All of this activity has prompted commentators like Tom Nichols to wonder, what does Russia want? Rather than looking to Putin for answers to that question, I would suggest a more reliable guide. The past can give us a much better sense of how Russia operates, and why it is unlikely to change course any time soon, with or without Putin in charge.
The inaugural stack in this series established that Russian active measures in America are over a century old. In May 1921, the American Communist Party was founded when a number of smaller parties flying under the banner of communism unified at a secret convention at the Overlook Hotel in Woodstock, New York. This unification was a shotgun wedding directly ordered by Moscow. Lenin wanted a fifth column in the United States. And he got one.
From 1921 on, the Kremlin chose the leadership of the American Communist Party, dictated its policy positions, and funded its propaganda outlets. One member of the party was always stationed in Moscow to forward directives through coded cables (or letters written in invisible ink) to America.
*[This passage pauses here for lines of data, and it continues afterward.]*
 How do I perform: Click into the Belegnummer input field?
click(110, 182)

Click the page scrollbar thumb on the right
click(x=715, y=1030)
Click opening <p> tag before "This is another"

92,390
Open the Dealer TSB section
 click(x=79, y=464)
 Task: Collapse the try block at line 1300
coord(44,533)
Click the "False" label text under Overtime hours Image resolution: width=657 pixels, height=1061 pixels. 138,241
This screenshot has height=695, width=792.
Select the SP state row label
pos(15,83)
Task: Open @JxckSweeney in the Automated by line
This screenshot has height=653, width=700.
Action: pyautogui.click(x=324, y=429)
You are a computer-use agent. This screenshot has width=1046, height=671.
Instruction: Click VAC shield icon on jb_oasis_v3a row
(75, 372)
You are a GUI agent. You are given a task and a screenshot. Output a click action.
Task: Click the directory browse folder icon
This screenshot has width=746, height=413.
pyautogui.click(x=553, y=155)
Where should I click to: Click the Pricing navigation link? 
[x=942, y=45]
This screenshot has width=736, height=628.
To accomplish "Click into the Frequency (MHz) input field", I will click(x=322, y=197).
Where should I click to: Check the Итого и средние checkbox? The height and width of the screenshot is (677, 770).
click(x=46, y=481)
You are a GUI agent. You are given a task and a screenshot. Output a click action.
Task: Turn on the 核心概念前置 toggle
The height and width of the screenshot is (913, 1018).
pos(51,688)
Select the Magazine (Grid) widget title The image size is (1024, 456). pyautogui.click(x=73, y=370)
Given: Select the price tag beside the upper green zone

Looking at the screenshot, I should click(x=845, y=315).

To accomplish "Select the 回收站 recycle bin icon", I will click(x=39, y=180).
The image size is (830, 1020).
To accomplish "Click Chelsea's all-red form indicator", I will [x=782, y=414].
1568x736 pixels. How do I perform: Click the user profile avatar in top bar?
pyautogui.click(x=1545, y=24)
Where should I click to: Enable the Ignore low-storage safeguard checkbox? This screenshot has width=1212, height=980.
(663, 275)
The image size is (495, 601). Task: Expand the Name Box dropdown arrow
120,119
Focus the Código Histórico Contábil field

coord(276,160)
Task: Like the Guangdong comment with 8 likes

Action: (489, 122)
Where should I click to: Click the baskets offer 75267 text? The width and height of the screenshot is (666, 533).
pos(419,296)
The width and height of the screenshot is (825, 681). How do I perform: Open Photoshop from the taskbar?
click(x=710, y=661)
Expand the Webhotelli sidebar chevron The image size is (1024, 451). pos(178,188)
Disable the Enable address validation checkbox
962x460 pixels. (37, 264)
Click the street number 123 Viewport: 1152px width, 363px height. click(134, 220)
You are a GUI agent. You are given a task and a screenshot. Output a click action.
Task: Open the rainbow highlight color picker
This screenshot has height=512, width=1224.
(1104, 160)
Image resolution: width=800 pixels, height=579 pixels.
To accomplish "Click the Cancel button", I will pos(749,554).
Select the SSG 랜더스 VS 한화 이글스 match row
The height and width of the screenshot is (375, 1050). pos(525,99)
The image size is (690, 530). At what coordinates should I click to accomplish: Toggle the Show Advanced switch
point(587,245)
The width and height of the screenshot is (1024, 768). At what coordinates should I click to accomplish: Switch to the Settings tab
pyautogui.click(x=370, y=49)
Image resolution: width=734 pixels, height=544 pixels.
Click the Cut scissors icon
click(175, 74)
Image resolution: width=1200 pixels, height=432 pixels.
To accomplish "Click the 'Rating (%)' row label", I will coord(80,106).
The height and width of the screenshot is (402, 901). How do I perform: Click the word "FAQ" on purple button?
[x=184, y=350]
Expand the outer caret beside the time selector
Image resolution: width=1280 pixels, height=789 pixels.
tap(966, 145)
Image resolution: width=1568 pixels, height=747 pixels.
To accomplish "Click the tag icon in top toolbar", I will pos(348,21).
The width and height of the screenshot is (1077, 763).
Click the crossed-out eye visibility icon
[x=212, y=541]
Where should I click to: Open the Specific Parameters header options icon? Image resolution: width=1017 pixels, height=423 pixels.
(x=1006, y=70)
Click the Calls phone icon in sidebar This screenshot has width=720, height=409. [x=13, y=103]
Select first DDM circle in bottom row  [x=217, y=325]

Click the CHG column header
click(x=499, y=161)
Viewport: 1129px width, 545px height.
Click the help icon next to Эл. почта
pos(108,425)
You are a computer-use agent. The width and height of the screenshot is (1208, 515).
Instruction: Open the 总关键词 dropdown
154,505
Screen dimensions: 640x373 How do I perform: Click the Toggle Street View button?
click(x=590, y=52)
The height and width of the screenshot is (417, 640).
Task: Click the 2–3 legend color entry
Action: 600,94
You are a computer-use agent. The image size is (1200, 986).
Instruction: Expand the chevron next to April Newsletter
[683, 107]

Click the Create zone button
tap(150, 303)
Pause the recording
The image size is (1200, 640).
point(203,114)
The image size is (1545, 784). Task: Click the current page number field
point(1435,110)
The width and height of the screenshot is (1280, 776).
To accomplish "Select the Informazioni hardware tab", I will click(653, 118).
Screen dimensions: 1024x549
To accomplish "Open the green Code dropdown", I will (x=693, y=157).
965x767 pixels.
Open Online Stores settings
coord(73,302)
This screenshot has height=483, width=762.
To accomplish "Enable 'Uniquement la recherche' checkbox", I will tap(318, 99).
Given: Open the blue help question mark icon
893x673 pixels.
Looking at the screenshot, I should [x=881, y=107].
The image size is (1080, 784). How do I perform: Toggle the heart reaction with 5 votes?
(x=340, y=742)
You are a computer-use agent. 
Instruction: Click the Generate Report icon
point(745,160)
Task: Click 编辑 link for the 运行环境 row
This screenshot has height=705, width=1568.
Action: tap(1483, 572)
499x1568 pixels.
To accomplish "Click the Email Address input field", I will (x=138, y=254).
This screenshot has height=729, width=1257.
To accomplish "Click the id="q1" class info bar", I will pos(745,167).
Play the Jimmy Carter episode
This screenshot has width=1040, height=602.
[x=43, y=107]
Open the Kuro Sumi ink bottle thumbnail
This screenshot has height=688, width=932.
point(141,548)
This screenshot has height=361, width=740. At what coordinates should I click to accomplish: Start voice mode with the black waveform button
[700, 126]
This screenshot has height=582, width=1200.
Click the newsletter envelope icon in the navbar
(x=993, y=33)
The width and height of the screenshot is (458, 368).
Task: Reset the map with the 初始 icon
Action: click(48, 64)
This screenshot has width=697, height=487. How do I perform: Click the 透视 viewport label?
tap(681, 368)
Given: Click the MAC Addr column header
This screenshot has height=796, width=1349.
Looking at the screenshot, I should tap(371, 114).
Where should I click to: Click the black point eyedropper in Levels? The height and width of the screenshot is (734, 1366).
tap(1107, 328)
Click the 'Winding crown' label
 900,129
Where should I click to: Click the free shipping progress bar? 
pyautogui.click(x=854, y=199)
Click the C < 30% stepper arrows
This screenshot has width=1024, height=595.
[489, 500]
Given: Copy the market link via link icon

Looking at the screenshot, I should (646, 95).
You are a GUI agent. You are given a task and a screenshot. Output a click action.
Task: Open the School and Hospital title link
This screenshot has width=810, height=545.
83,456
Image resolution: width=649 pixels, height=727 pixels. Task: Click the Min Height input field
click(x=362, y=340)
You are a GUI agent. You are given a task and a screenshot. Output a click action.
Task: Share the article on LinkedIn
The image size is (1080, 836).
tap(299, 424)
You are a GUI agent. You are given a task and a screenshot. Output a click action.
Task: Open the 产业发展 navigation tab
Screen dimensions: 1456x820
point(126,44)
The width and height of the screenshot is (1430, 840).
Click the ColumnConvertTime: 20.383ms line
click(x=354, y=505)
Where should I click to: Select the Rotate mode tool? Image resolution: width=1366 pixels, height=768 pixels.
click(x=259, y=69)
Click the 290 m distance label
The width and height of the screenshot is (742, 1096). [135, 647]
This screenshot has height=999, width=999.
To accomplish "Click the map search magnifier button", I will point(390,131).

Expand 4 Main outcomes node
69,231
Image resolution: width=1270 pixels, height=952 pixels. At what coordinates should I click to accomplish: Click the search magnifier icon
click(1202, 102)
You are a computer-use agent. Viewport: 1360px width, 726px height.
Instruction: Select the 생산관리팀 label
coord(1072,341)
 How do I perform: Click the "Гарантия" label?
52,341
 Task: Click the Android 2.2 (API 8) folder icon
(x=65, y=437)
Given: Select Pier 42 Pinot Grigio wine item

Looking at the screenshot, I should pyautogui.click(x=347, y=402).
The Kremlin tasked high-ranking members of the party with shady missions—like slandering the leaders of America’s Socialist Party—to accomplish its objectives. Think of Roger Stone but working only for Russia. Oh wait…
But why did Russia do this? What were its objectives? Why invest so heavily in disinformation and intelligence operations in the United States at the very moment millions of Russians were starving?
The stated reason, of course, was ideological: Russia was attempting to instigate the overthrow of the capitalist ruling class in every country through the international unification of the laboring class. But America’s greatest foreign policy mistake has always been to assume that Russia operates out of ideological purity.
The real goal of all Russia’s active measures in other countries was to consolidate the Bolsheviks’ shaky hold on power. The Bolsheviks could not survive without foreign investment—and a lot of it—from the capitalist West. Lenin tried to deny that his centralized economy was a failure, but the famine had created so much desperation throughout the nation that he was forced to make concessions. Communists in the United States were therefore pressuring the government to recognize the new Bolshevik regime in Russia (which it did not do until 1933) and to normalize trade relations between the two countries. Lenin even approved the creation of the Russian-American Industrial Corporation—a very capitalist instrument for raising funds by offering dividends (profit!) to bond holders. This initiative essentially turned communists into bond traders. Even Lenin, in a public relations op, bought two shares for a twenty dollar bill.
Yes, even as the Bolshevik government was decrying Western capitalist expansion, it was trying to get in on it because it couldn’t survive without it.
In Moscow, the tradition of wanting its cake and eating it, too, continues to this day. This is why you will hear Putin decrying Western imperialism while calling for Russia to regain its “sphere of influence” in former Soviet satellites like Ukraine. And he will do this all while complaining about sanctions which constrain Russia from exporting its gas to the countries that it is working hard to undermine.
So, what does Russia “want”? It wants nothing less than the restoration of its empire and on its own terms. It wants the world to believe that it is capable of surviving on its own when it cannot. And it wants you to think that it has operated under a consistent and successful ideology when it never has.
The sooner we face the absurdity of what Russia wants, the faster we can protect ourselves from further efforts to undermine our democracy. These efforts started long before Putin. Given Russia’s structural weaknesses, they will unfortunately continue long after he is gone.